A corporation is, in a sense, a trustee for its stockholders for the purpose of protecting their shares from unauthorized transfers, and, as such trustee, the measure of its duty is to exercise reasonable care and diligence to protect such stock from unlawful transfers, and, if by reason of its negligent failure to perform such duty such stock is lost, it is liable. U.S. Fidelity Guaranty Co. v. Ramey (Tex.Civ.App.)
"A provision for the record of the transfers of certificates, to be made upon the books of the company, as required by the Act of December 19, 1857 (Pasch. Dig. art. 4909 [now article 1168], was intended for the benefit of the company, so that it might know, by ready reference, who were legal shareholders, * * * and to whom it could safely issue new stock," etc.
The record further discloses that C. W. Wilson was a man of some means, and at the time he presented certificate No. 112 for cancellation and reissue he bought and paid cash for 150 shares in the Shear Company. Mrs. Wilson could have effectually protected her rights in said stock by taking possession of said certificate, or by having it canceled and reissued to her, or by inserting her name in the blank indorsement, but she failed to take any such precaution, and, having clothed her husband with all the indicia of ownership, because, as she said, she had confidence in him, and he having abused her confidence by appropriating her property, it would seem inequitable that the Shear Company under the facts of this case should bear the loss. At any rate, clearly, it is thought, the controlling issues in this case were negligence and proximate cause.

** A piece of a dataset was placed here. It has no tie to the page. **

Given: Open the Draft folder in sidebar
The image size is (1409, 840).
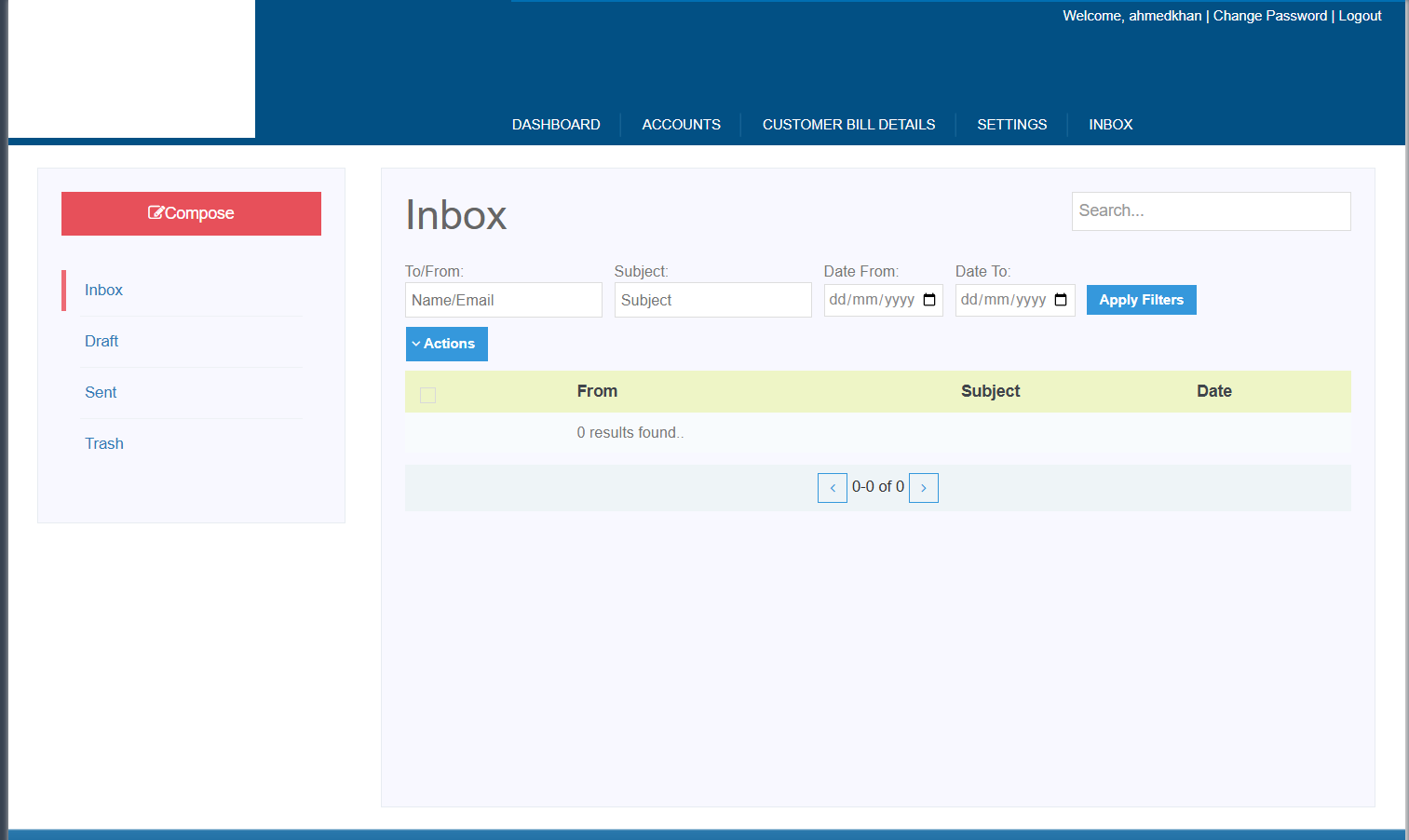Looking at the screenshot, I should tap(102, 341).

It is thought article 4621, Vernon's Sayles' Statutes, providing for conveyances of stock, the separate property of the wife, has no application to the facts of this case. If Mrs. Wilson had taken possession of said certificate indorsed in blank, and presented it to the corporation, and had it canceled, and a new certificate issued to her, she thus becoming the record owner, then, if she had sold said certificate, and desired to transfer same, she would have to be joined by her husband in the execution of such transfer as provided by statute. But certificate No. 112 had been indorsed in blank by H. H. Shear, the record owner, and was transferable by delivery, and it was no more necessary for Mrs. Wilson and husband to execute a transfer in order to convey title to it than if it had been a promissory note indorsed in blank, and so payable to bearer.

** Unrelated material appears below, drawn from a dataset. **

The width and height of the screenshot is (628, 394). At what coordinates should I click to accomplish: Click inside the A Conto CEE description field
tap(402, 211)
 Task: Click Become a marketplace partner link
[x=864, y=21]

So the liability of the Shear Company should be determined, not by whether or not it was charged with notice of the equitable claim of title in Mrs. Wilson, but by whether or not it was negligent under all the circumstances in canceling and reissuing the stock in question to C. W. Wilson (Geyser-Marian Gold Co. v. Stark, 106 F. 558, 53 L.R.A. 684; 30 Ann.Cas. pp. 1174 and 1175; also cases *664
cited above), and by the further question as to whether or not such negligence, if any, was the proximate cause of the loss or injury (Brown v. Insurance Co.,
The motion of appellee the Shear Company ought to be granted, and the assignments here discussed overruled, and the judgment of the trial court as between Mrs. Wilson and the Shear Company, as well as to other parties, ought to be affirmed.